Work item -> Exactly as written, set down the lines from the top of the entries through the line bearing "The height and width of the screenshot is (592, 1111).", with every picture left out.

Dataset content ->
>>>>>

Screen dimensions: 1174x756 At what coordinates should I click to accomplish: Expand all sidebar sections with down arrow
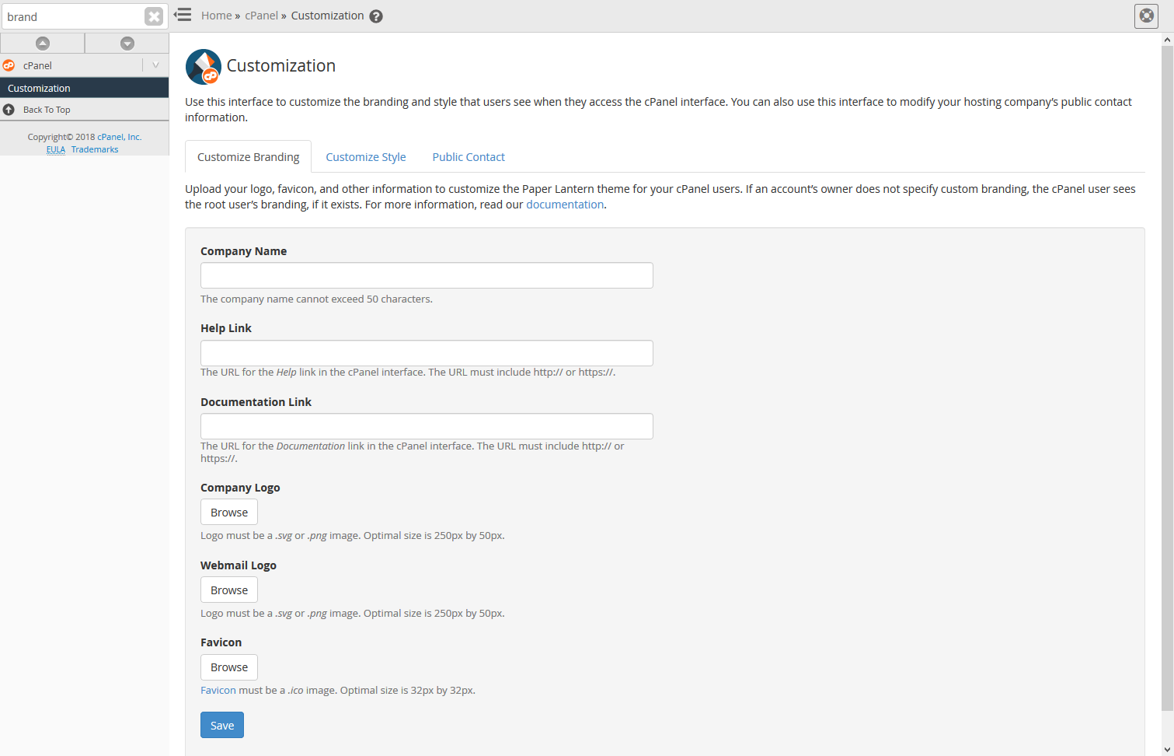point(127,44)
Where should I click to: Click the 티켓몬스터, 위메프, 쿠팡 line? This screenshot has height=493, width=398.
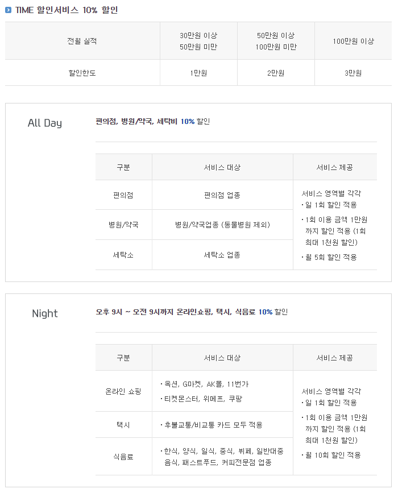[x=201, y=399]
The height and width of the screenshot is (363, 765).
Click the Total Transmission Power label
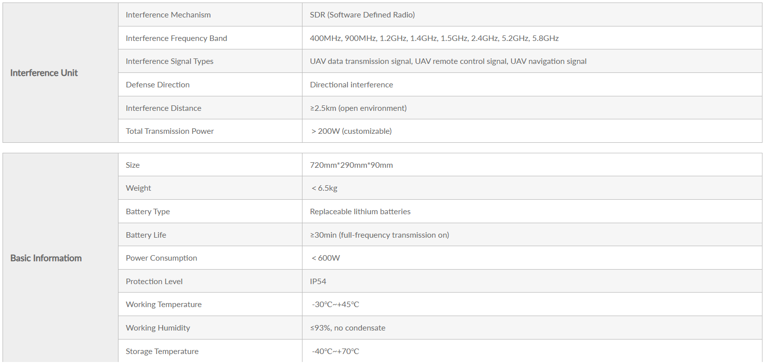(170, 131)
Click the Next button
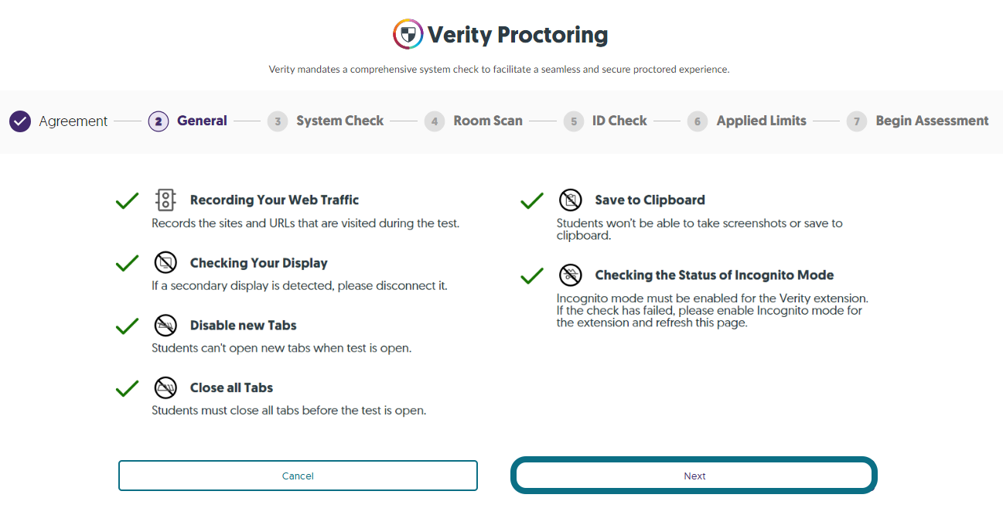Image resolution: width=1003 pixels, height=515 pixels. tap(694, 476)
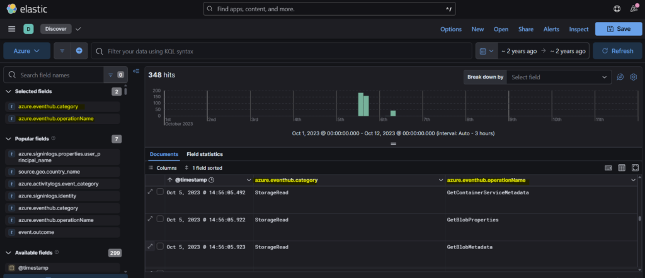Open chart settings gear icon
The width and height of the screenshot is (645, 278).
point(634,77)
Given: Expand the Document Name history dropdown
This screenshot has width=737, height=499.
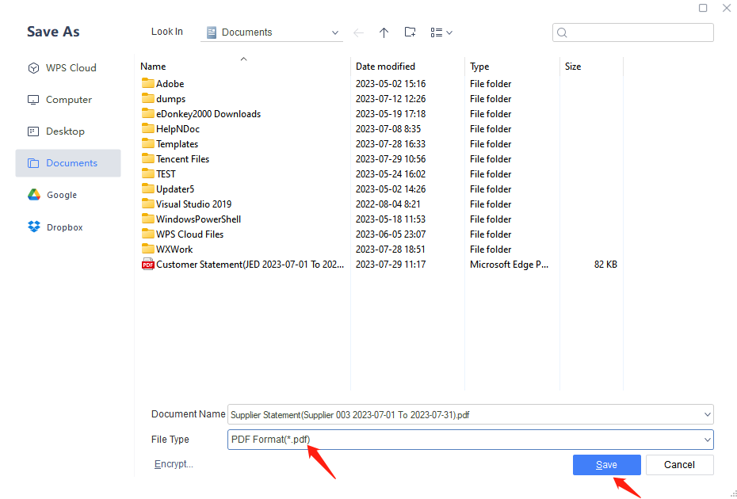Looking at the screenshot, I should tap(707, 414).
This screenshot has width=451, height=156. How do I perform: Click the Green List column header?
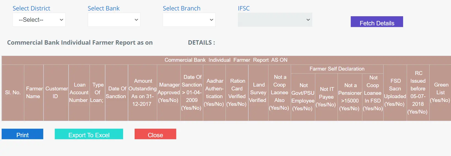point(440,93)
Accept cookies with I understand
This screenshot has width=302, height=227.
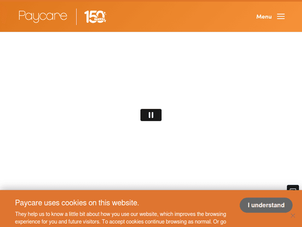pos(266,205)
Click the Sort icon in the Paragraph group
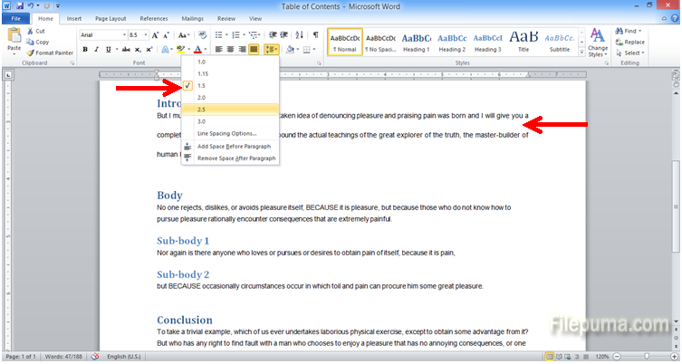Viewport: 682px width, 364px height. tap(300, 34)
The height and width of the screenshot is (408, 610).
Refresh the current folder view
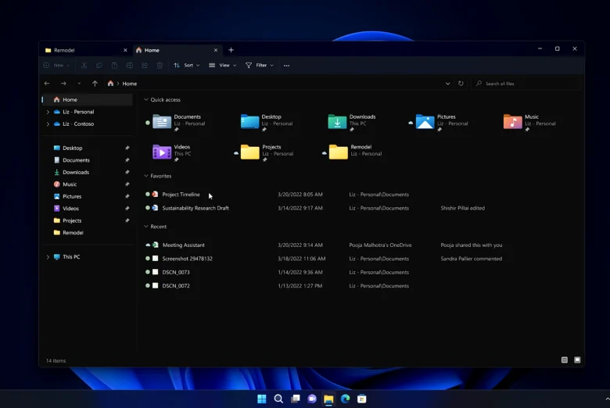click(461, 84)
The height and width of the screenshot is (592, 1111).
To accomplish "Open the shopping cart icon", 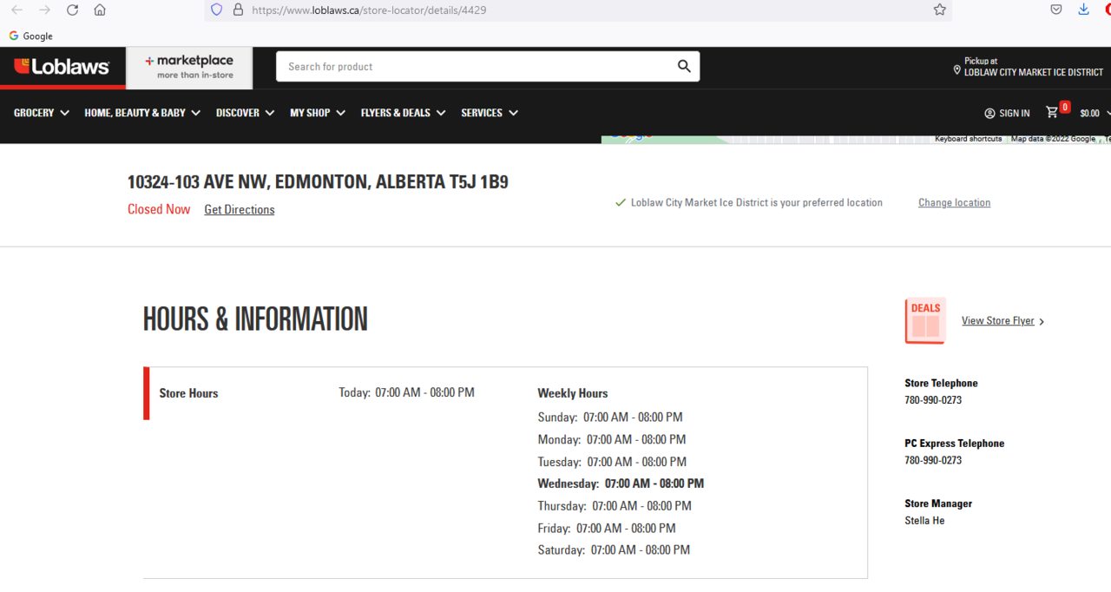I will coord(1052,112).
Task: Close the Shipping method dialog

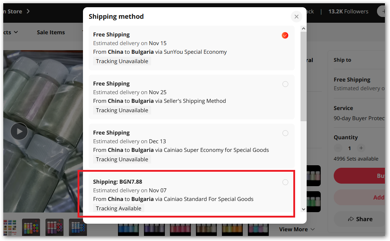Action: [x=296, y=17]
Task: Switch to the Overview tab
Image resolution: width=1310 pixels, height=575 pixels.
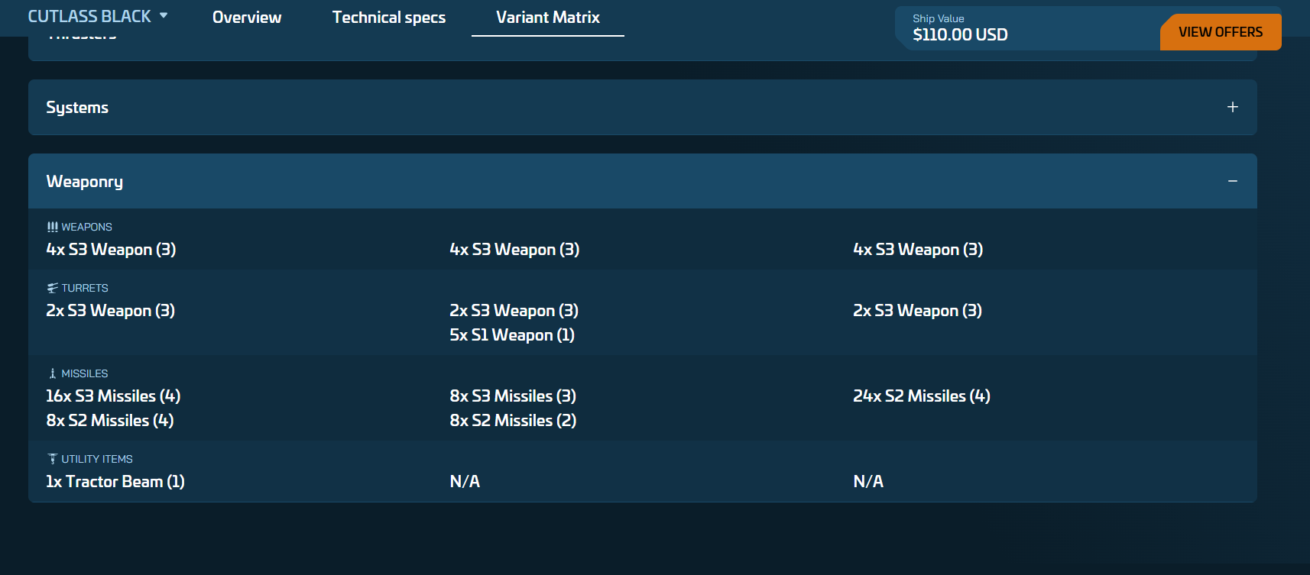Action: [x=247, y=18]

<<<<<

Solution to this exercise ->
Screen dimensions: 1174x756 At what coordinates should I click to accomplish: Expand all sidebar sections with down arrow
point(127,44)
Where should I click to: Click the 티켓몬스터, 위메프, 쿠팡 line? This screenshot has height=493, width=398.
[x=201, y=399]
The height and width of the screenshot is (363, 765).
Click the Total Transmission Power label
(170, 131)
Click the Next button
Image resolution: width=1003 pixels, height=515 pixels. tap(694, 476)
Open chart settings gear icon
The width and height of the screenshot is (645, 278).
point(634,77)
Given: Expand the Document Name history dropdown
This screenshot has width=737, height=499.
Looking at the screenshot, I should tap(707, 414).
This screenshot has width=451, height=156. How do I perform: Click the Green List column header?
point(440,93)
Accept cookies with I understand
This screenshot has width=302, height=227.
pos(266,205)
Click the Sort icon in the Paragraph group
Viewport: 682px width, 364px height. tap(300, 34)
The height and width of the screenshot is (408, 610).
Refresh the current folder view
click(461, 84)
The height and width of the screenshot is (592, 1111).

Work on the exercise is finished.